++++ DATA LISTING

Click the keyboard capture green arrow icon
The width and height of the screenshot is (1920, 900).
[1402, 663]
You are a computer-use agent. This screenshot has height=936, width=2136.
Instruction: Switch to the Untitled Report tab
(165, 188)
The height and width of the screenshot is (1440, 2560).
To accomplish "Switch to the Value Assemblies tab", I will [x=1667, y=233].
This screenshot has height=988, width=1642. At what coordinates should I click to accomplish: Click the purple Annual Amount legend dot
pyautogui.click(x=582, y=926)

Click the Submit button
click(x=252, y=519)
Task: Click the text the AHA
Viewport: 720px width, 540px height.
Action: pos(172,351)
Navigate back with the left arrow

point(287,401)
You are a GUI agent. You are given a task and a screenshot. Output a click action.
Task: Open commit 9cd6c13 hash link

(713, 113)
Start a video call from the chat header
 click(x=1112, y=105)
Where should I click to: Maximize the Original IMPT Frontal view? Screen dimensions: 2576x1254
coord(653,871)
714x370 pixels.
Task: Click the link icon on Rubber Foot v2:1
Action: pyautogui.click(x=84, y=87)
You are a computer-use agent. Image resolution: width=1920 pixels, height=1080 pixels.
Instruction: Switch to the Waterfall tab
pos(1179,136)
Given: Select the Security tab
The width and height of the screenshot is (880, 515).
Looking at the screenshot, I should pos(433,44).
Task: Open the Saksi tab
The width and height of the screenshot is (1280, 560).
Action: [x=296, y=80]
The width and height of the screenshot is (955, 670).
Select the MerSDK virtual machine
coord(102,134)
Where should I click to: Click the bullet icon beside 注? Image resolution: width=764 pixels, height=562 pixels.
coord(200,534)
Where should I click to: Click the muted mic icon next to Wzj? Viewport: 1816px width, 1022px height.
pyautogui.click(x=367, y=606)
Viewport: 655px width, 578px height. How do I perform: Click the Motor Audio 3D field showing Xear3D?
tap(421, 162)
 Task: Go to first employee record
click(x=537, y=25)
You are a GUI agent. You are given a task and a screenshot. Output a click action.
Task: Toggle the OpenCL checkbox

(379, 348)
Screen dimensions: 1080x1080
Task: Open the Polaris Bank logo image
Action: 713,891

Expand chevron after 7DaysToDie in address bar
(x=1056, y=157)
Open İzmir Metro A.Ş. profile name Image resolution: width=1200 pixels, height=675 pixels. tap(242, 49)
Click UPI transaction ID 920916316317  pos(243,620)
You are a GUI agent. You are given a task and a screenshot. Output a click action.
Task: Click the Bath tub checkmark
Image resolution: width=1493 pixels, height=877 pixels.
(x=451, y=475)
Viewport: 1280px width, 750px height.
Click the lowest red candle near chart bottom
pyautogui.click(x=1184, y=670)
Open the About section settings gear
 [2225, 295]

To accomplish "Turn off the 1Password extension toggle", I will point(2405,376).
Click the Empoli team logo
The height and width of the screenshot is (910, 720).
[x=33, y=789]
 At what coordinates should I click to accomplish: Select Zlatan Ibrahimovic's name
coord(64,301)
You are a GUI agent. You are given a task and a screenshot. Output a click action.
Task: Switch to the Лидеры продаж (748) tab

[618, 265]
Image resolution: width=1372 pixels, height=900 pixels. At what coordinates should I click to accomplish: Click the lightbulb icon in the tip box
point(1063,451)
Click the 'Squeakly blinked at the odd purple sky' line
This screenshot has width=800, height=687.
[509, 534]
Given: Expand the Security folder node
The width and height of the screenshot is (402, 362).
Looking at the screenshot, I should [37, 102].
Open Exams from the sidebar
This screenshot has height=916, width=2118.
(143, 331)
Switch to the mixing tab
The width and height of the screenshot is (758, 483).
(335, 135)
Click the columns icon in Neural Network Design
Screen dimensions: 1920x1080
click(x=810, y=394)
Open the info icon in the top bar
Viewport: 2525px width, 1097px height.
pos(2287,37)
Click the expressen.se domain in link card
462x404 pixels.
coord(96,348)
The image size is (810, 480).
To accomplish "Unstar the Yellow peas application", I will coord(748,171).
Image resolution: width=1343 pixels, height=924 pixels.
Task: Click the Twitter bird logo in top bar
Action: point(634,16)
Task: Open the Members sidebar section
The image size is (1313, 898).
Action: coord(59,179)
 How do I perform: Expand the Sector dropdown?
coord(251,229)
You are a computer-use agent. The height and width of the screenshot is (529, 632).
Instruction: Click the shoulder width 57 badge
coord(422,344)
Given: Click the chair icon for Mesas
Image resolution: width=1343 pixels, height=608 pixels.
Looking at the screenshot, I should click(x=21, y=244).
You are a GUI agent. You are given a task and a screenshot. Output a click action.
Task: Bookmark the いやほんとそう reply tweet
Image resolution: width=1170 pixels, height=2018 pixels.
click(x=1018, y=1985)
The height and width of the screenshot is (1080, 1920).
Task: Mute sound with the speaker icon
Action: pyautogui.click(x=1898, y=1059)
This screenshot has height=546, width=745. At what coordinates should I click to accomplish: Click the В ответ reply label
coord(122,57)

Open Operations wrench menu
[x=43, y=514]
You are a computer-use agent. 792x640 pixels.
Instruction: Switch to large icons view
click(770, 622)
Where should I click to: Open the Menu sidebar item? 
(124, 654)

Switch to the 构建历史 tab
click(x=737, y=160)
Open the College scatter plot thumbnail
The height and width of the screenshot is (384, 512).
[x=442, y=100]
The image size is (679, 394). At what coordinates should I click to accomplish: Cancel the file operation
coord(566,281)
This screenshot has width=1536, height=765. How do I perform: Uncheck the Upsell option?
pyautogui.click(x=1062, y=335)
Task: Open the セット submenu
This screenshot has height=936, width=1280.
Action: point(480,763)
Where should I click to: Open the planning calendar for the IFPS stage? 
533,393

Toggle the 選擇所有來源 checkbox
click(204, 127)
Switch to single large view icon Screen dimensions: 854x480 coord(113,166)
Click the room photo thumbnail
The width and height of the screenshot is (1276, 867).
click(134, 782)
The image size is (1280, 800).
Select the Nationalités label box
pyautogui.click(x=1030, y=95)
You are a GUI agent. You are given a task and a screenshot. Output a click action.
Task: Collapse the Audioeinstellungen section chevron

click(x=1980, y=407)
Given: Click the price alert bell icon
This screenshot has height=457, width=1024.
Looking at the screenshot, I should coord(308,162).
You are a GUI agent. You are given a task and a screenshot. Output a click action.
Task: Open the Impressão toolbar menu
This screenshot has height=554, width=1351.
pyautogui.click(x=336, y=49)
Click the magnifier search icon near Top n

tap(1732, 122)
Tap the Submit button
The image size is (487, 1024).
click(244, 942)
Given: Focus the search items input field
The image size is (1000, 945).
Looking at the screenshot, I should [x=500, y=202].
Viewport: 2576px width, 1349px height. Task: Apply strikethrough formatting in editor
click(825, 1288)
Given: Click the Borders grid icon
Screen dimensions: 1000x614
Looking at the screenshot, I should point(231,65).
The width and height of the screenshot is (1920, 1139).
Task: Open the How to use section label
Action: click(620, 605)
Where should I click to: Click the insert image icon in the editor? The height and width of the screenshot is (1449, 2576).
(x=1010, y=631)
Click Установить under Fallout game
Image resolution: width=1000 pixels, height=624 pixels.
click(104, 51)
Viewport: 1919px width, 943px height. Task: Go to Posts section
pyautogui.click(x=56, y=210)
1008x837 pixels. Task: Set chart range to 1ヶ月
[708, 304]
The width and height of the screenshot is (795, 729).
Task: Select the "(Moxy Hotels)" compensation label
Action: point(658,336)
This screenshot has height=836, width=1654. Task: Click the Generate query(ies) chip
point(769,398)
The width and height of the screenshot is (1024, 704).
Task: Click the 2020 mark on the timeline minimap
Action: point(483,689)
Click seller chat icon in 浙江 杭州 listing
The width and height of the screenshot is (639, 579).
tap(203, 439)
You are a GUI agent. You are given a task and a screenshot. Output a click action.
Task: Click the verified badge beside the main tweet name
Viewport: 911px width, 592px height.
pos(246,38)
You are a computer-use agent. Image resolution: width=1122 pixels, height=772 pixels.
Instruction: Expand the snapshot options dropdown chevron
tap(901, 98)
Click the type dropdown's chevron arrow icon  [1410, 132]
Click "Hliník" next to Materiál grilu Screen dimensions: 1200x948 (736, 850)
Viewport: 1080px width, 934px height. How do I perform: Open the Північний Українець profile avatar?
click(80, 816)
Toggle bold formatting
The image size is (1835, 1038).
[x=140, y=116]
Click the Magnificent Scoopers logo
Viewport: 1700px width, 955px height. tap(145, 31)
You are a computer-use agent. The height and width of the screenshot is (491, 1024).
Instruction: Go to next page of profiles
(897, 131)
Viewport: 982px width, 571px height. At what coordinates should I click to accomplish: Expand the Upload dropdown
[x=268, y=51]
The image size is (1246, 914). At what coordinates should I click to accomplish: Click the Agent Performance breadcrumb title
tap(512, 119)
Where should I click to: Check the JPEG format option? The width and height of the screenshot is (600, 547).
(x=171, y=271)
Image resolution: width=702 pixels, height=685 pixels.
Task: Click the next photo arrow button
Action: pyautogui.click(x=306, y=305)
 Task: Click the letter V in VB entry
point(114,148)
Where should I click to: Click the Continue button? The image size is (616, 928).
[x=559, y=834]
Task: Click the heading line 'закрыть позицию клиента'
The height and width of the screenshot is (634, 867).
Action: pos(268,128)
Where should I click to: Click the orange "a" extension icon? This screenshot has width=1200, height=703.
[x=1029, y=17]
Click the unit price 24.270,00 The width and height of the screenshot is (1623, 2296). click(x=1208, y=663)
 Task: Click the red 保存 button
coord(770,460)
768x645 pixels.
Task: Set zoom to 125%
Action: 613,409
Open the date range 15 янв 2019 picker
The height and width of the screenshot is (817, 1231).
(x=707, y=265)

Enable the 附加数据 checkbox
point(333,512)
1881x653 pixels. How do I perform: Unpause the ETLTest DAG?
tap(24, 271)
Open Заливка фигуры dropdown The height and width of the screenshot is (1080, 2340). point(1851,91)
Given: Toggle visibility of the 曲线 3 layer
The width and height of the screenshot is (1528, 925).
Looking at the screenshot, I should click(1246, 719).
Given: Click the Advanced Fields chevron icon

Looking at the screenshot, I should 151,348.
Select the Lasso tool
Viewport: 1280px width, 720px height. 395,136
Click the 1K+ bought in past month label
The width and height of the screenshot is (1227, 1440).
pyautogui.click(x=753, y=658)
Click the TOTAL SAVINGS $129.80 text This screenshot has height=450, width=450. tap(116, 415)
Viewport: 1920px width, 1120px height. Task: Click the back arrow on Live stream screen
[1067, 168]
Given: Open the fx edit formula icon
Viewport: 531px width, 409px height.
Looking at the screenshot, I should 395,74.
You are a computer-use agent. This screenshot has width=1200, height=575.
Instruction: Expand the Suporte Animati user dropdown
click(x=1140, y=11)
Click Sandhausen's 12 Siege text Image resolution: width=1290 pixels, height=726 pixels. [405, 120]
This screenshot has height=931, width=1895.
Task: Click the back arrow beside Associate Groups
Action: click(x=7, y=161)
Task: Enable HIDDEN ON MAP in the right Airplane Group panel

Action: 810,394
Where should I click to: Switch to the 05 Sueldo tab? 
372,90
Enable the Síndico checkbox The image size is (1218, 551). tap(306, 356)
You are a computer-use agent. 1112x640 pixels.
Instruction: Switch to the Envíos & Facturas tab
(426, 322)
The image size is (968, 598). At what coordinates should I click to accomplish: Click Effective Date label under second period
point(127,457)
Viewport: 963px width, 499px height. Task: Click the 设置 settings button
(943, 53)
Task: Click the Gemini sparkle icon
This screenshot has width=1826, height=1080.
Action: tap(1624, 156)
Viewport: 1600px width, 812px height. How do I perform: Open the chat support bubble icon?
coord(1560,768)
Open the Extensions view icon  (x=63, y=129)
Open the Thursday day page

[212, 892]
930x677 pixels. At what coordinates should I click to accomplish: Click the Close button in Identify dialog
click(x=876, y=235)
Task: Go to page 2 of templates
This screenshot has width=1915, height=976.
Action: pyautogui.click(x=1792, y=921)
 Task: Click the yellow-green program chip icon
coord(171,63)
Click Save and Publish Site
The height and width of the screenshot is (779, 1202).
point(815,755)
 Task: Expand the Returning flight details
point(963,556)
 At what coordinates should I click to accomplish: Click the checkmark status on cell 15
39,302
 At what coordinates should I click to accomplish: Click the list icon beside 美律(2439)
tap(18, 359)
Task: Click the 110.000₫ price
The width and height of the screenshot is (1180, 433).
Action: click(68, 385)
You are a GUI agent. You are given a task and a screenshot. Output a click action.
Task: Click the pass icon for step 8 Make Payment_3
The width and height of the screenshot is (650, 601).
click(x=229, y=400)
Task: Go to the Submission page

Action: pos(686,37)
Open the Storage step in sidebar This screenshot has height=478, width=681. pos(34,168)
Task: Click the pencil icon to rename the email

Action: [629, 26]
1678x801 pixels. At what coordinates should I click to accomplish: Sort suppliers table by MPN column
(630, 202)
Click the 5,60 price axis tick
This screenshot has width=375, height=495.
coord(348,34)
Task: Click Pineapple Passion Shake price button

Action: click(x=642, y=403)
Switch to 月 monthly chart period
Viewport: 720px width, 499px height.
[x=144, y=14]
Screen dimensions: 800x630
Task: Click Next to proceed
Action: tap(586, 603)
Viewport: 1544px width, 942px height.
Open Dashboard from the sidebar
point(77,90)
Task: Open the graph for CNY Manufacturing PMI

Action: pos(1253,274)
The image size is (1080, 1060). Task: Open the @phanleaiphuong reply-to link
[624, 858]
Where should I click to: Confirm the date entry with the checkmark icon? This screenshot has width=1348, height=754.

++++++++

### TASK PROMPT
Render the part of the rows above that opens with the line containing "Task: Open the Saksi tab" and closes with the line containing "click(x=537, y=25)", both included, as a JSON list of strings with one string per line and blank lines left out.

### RESPONSE
[
  "Task: Open the Saksi tab",
  "The width and height of the screenshot is (1280, 560).",
  "Action: [x=296, y=80]",
  "The width and height of the screenshot is (955, 670).",
  "Select the MerSDK virtual machine",
  "coord(102,134)",
  "Where should I click to: Click the bullet icon beside 注? Image resolution: width=764 pixels, height=562 pixels.",
  "coord(200,534)",
  "Where should I click to: Click the muted mic icon next to Wzj? Viewport: 1816px width, 1022px height.",
  "pyautogui.click(x=367, y=606)",
  "Viewport: 655px width, 578px height. How do I perform: Click the Motor Audio 3D field showing Xear3D?",
  "tap(421, 162)",
  " Task: Go to first employee record",
  "click(x=537, y=25)"
]